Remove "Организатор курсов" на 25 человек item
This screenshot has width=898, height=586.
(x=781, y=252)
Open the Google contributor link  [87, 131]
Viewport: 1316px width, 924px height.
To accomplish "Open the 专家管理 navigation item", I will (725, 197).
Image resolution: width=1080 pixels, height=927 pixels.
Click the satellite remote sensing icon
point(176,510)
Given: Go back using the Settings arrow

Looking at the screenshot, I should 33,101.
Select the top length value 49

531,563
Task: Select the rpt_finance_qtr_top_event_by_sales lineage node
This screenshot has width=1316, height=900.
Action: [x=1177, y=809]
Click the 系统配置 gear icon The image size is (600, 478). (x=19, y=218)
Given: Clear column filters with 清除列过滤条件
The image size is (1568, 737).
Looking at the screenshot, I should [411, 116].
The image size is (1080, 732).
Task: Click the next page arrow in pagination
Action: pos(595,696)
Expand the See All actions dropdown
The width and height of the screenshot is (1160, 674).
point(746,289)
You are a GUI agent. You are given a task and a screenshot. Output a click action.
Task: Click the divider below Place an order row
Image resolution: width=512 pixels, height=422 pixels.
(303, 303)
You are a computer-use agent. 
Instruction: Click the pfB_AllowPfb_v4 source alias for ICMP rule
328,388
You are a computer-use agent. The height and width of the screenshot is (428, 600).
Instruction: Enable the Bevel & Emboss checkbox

==================================================

PROBLÈME POSÉ
Affichez toutes les lignes des données ci-dessus qui contiennent le mot « This ».

RÉSULTAT CI-DESSOUS
This screenshot has width=898, height=586.
This screenshot has width=1316, height=900.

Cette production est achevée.